Ich lächelte knapp. „Ja. Alles klar soweit."

„Gibt es Neuigkeiten?"

„Noch nicht."

Tom nickte langsam und nippte an seinem Bier, während die anderen sich Essen auf schöpften und sich guten Appetit wünschten. Andreas Zwillinge Quentin und Quinn aßen im Wohnzimmer und sahen dabei fern.

„Was für Neuigkeiten?" Andrea, die älteste meiner fünf Schwestern, saß auf meiner anderen Seite und sah mich an. Ich stocherte in den Nudeln herum, bekam es aber nicht hin, sie mir in den Mund zu stecken.

„Nicki?" Lea sah mich an. „Du bist ganz blass."

„Lea, halt die Klappe", zischte Becky ihr zu.

Ich schluckte und ließ das Besteck sinken.

„Spatz?" Mutter hörte ebenfalls auf zu essen und plötzlich sahen mich alle an.

Ich schloss die Augen und holte tief Luft. Einen einfachen Weg würde es nicht geben. „Ich werde höchstwahrscheinlich wegen Körperverletzung vom Dienst suspendiert und Sophie ist seit letztem Dienstag verschwunden. Die Polizei ermittelt wegen mutmaßlicher Entführung. Prost." Damit setzte ich das Weinglas an, leerte es in einem Zug und schenkte mir großzügig nach, während mich alle - abgesehen von Becky und Tom - sprachlos anstarrten.

„Was?!"
„Sag das nochmal?"
„Bitte?"

Die Fragen, die dann über mich einbrachen, konnte ich allesamt nicht beantworten. Mir war der Hals wie zugeschnürt. Ich wusste, dass allen am Tisch der Appetit vergangen war. Sogar Lucy.

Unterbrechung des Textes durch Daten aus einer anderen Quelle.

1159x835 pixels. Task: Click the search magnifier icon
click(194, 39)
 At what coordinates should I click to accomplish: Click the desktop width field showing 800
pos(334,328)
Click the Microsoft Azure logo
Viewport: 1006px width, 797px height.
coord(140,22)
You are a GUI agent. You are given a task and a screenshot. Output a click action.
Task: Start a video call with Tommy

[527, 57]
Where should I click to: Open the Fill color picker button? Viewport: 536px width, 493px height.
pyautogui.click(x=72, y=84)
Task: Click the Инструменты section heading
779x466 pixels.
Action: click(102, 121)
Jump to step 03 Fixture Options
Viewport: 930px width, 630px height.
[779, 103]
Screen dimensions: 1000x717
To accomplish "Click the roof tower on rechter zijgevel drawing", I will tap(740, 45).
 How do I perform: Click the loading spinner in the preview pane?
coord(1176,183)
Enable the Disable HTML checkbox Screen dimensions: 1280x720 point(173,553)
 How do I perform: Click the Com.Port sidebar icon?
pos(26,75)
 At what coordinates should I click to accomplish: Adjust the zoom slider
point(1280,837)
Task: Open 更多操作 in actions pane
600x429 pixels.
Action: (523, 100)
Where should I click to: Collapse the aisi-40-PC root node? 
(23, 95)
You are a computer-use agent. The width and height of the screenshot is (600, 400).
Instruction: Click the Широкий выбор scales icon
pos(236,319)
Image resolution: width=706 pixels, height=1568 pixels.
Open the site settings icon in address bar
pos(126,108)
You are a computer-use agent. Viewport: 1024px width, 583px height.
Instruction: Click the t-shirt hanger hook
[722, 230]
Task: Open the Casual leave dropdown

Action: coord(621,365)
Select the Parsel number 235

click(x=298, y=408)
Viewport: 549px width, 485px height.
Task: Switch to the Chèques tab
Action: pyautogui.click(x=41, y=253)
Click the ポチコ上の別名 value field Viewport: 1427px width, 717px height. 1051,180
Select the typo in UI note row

Ich trank meinen zweiten Rotwein in Rekordtempo und spürte danach endlich die Wirkung des Alkohols. Unter dieser gelang es mir dann auch die Fragen zu beantworten.

Ich hatte keine Ahnung, wo ich anfangen sollte. Also begann ich von vorne, auch wenn es mir schwer fiel. Von vorne. Bei meinem Streit mit Pi. Bei meiner Neugier wegen ihrem toten Pferd. Der Anforderung der Ermittlungsakte. Dem Streit deswegen. Von dem Einsatz, den Provokationen des Junkies, meinem Ausraster. Der Funkstille zwischen Sophie und mir. Und unserem Telefonat. Dem Verschwinden am vergangenen Dienstag.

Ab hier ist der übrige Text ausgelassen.